Parkin-deficient rats are resistant to neurotoxicity of chronic high-dose methamphetamine.

Methamphetamine (METH) is a highly addictive and powerful central nervous system psychostimulant with no FDA-approved pharmacotherapy. Parkin is a neuroprotective protein and its loss of function contributes to Parkinson's disease. This study used 3-month-old homozygous parkin knockout (PKO) rats to determine whether loss of parkin protein potentiates neurotoxicity of chronic METH to the nigrostriatal dopamine pathway.
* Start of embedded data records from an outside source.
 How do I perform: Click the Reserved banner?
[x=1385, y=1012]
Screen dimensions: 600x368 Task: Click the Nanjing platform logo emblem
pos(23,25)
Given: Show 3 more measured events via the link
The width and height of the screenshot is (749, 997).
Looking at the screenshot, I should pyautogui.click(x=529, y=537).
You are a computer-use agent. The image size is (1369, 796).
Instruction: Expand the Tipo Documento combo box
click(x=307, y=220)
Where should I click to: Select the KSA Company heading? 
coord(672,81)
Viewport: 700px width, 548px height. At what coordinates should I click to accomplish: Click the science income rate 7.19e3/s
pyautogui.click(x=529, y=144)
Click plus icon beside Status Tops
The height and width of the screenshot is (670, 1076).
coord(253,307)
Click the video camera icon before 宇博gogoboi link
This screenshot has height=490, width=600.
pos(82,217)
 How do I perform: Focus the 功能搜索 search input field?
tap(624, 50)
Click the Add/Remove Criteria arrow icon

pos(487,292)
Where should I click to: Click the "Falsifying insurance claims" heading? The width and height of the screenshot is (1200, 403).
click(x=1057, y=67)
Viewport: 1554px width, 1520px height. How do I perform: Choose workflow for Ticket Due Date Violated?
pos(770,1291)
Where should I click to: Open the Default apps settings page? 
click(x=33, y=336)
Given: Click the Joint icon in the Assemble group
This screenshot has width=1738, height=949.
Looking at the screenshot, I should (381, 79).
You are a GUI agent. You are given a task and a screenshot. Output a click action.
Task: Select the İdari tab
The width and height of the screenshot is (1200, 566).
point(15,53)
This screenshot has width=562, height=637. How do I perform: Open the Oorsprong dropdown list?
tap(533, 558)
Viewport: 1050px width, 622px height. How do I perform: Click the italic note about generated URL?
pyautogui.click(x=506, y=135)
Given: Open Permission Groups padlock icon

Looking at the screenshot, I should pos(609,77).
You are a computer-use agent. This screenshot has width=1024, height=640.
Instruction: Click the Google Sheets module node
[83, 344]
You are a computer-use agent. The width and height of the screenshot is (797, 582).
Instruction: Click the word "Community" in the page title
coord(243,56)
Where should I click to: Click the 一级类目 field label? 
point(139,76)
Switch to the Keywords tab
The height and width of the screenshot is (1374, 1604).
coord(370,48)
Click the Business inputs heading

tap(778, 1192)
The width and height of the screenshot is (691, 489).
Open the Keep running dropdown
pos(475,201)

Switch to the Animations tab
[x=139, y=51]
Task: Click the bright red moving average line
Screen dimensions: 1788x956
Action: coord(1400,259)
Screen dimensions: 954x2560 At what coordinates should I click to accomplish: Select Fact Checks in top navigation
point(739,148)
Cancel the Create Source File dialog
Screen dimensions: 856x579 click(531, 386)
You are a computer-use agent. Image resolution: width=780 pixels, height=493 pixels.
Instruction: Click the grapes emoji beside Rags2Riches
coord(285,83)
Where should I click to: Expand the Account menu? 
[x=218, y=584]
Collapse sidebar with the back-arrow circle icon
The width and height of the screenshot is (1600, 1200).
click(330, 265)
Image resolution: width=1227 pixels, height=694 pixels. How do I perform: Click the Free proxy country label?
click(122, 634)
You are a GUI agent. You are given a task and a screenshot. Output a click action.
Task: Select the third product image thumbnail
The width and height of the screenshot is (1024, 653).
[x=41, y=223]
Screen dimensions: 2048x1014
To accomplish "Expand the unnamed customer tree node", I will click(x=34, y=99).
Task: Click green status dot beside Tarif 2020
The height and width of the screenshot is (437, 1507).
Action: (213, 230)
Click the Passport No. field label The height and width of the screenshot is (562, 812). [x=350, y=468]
PKO rats were chronically treated with 10 mg/kg METH for 10 consecutive days and assessed for neurotoxicity markers in the striatum on the 5th and 10th day of withdrawal from METH. The PKO rats showed higher METH-induced hyperthermia; however, they did not display augmented deficits in dopaminergic and serotonergic neurotoxicity markers, astrocyte activation or decreased mitochondrial enzyme levels as compared to wild-type (WT) rats. Interestingly, saline-treated PKO rats had lower levels of dopamine (DA) as well as mitochondrial complex I and II levels while having increased basal levels of glial fibrillary acidic protein (GFAP), a marker of gliosis. These results indicate PKO display a certain resistance to METH neurotoxicity, possibly mediated by lowered DA levels and downregulated mitochondria.